Kole, however, shines a different light on Broussard’s activities. “We always end up at Joe’s suite drinking good wine,” recounts Kole. “The Storyville Stompers come in and play — of course, this is after all the festivities are over. We just keep the party going. One night, late, like 2 in the morning after we’d been drinking for hours, we said we’ve just got to get something to eat. So Joe says, ‘Let’s go to Georgetown, and let’s go to Little Tavern.’ Now Little Tavern is this hamburger place like Krystal. Edwin Edwards was governor at the time. When Edwards was at the Mardi Gras, he always had a Louisiana State Police car up there. Here we are: I’m in white tails, everyone else is in a tuxedo. We’re in this limousine, with a State Police car leading us down to Georgetown to Little Tavern. I’ve got my ducal decoration on. So when we get there, they think I’m an ambassador. We ordered like 100-and-some-odd hamburgers. Everyone else had to wait. They just cleared the whole grill off.”

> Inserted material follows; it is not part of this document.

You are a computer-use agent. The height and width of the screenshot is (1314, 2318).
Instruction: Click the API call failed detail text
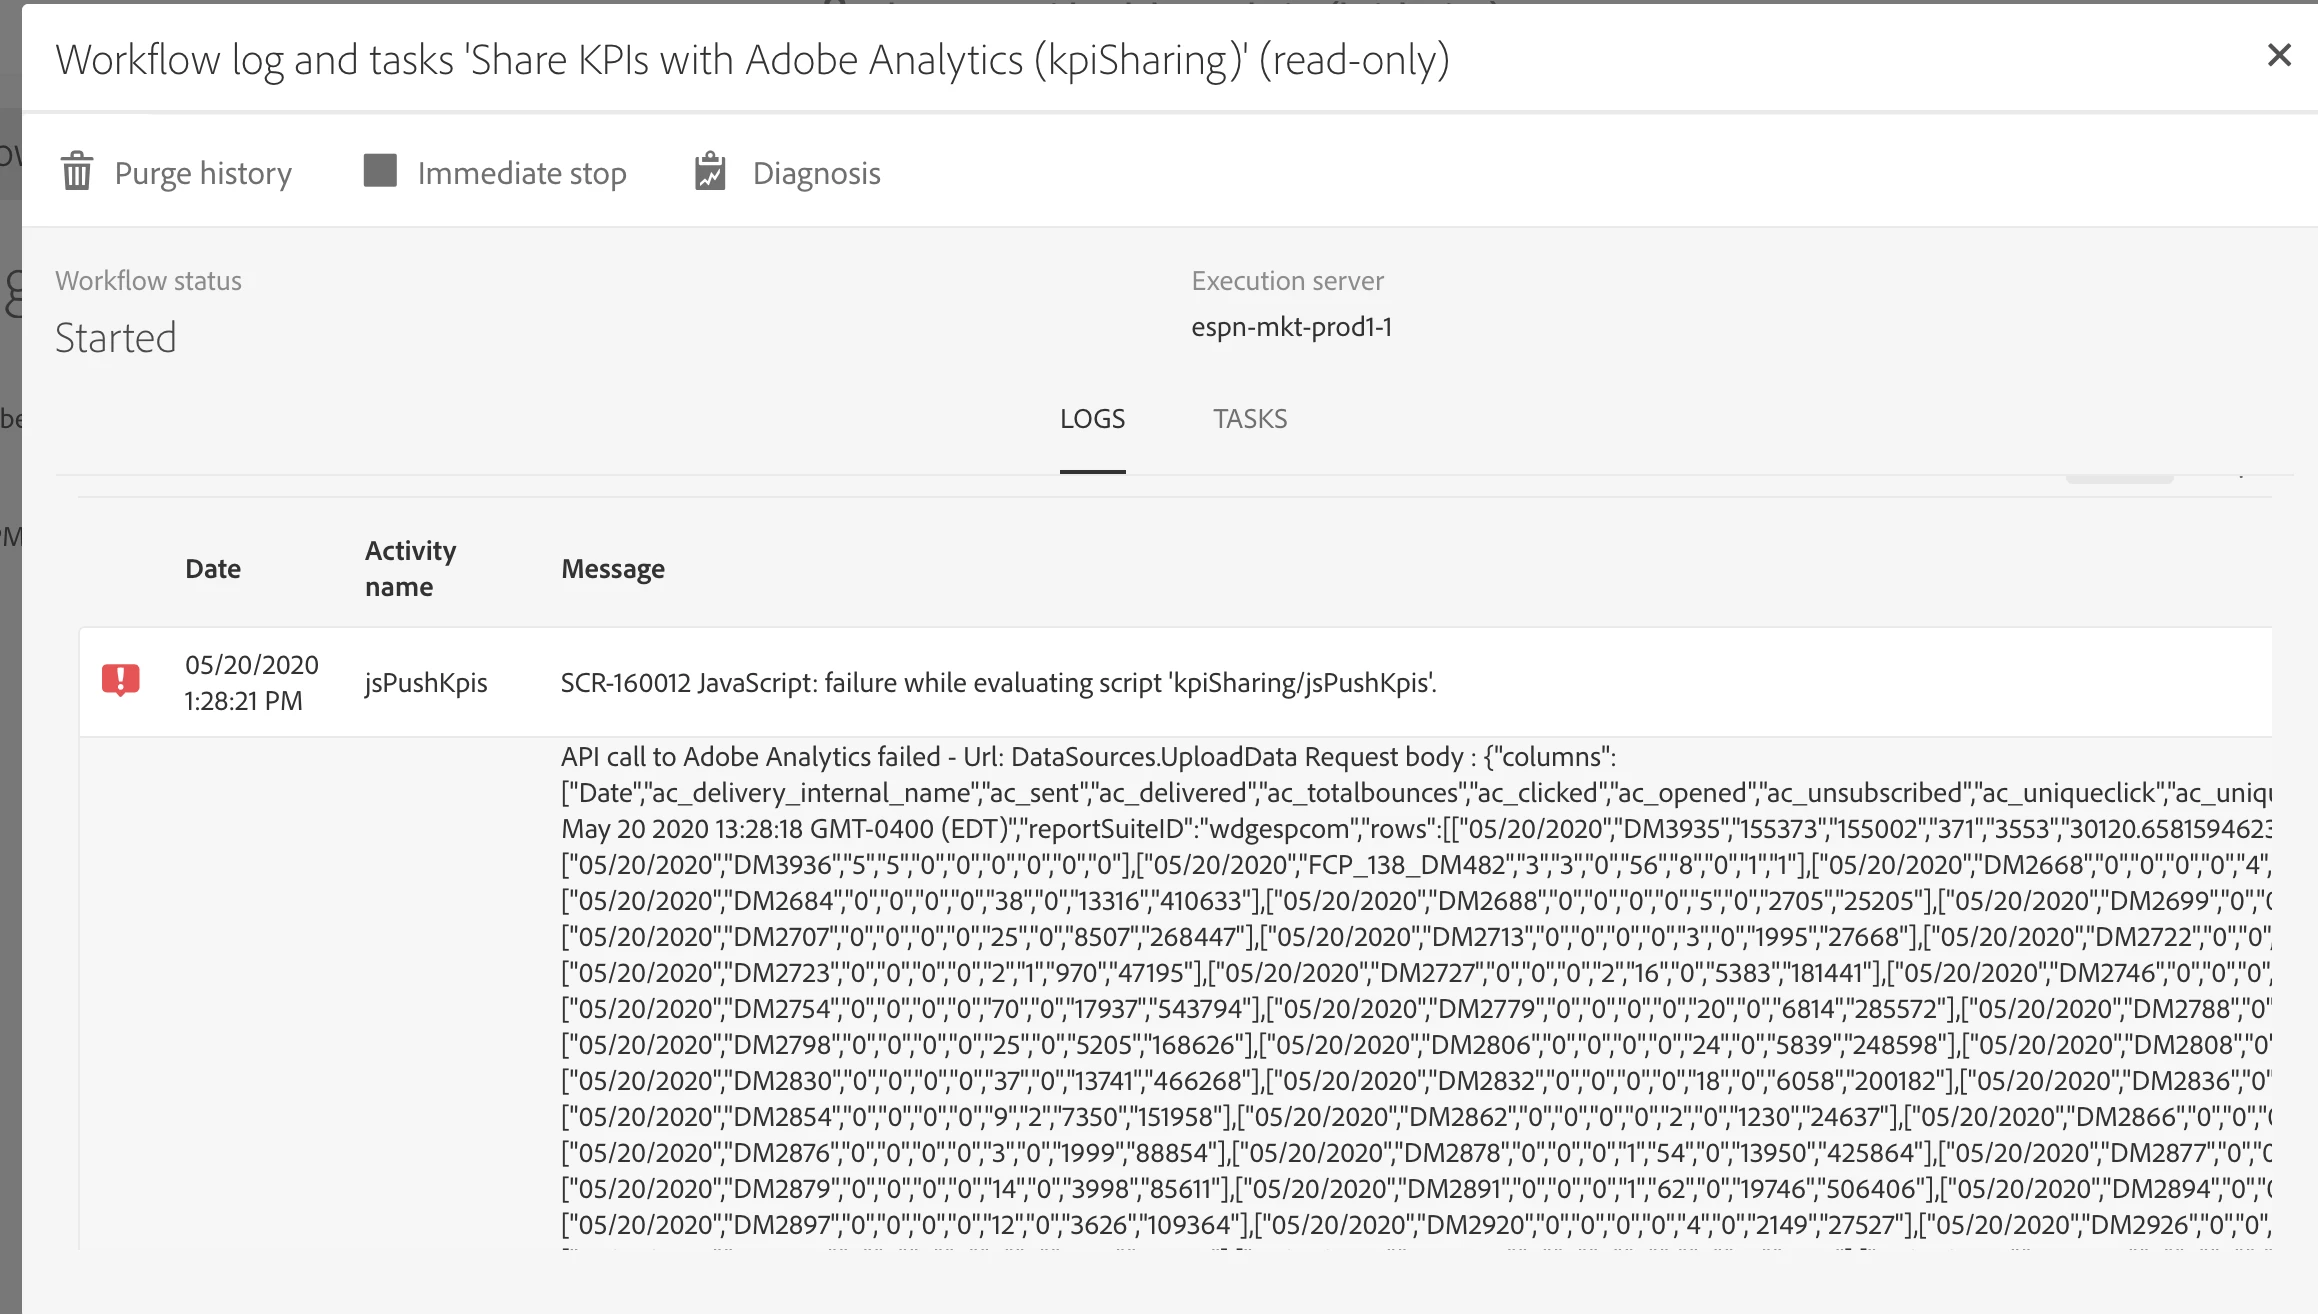tap(1088, 757)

“We were hysterical,” adds Broussard. “We were killing ourselves laughing.” Says Kole, “By the time we got back, half the party had left. We ate those things for quite a few days.”

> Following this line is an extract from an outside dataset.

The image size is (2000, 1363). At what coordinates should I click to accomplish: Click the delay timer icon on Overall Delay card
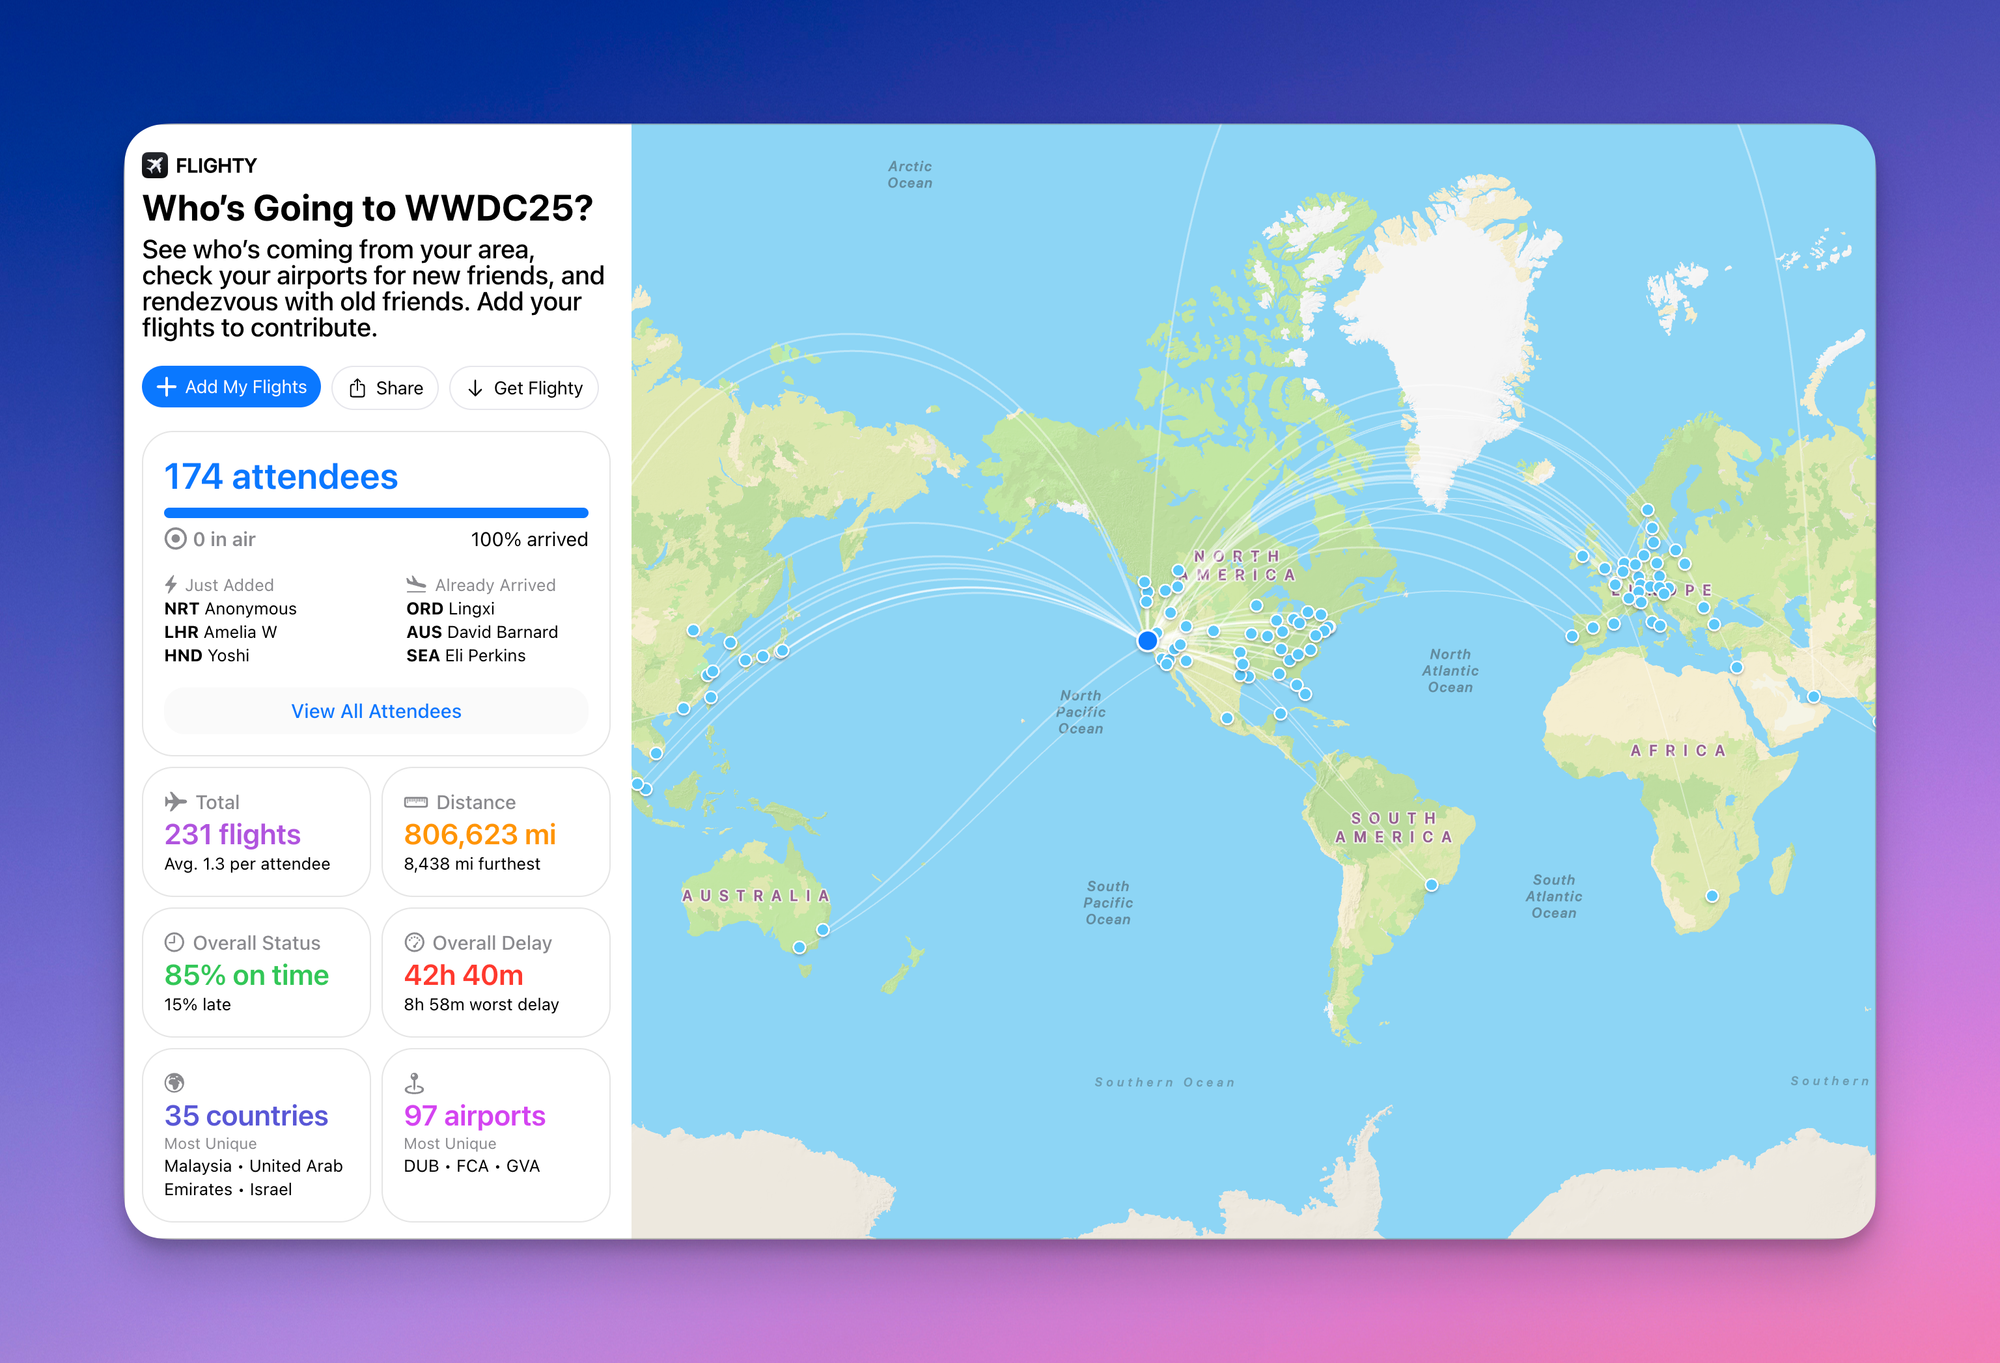(415, 941)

Broussard briefly retired from catering at the start of 2002. He was called back by Dr. Michel Heard to manage River Oaks in April of the same year, and then after another attempt at leisure, the City Club in River Ranch lured Broussard back to work in 2006 to infuse some new blood into the catering facility. He’s on his third attempt to slow down. “Linda and I plan to travel, have some fun,” he says. “But we both love to work. I don’t know what’s next.”

The ball in Washington and Broussard’s role in the Culinary Classic in Lafayette are two facets of the same desire — to take his love of food and music to another level, one that will benefit the greater community. “He’s created a big Lafayette presence [in Washington],” says Senior Lieutenant Joe Rault, who’s been involved with the festivities nearly as long as Broussard. “The three days of the ball with a multimillion dollar budget are rolled into an economic force that has a life of its own. Lafayette’s one of the leading areas, with its culture and tradition. (For the first time in the event’s history, the king and queen, Wayne Elmore and Autumn Nicole Armentor, are both from Lafayette this year.)

“It does have a political side to it,” says Rault, “in the sense that the ball is given in honor of the elected officials on a national basis by the krewe. The krewe consists mainly of the private sector. So it’s the business people honoring their elected officials on a national basis. It’s a balance between private and public. Overall, it has a very serious end result.”

Broussard has lived with the work of putting on the ball all his life. “It’s a labor of love,” he says.

“In his modest way,” says Rault, “he has gone ahead successfully putting Louisiana on a national stage. It’s a huge accomplishment.”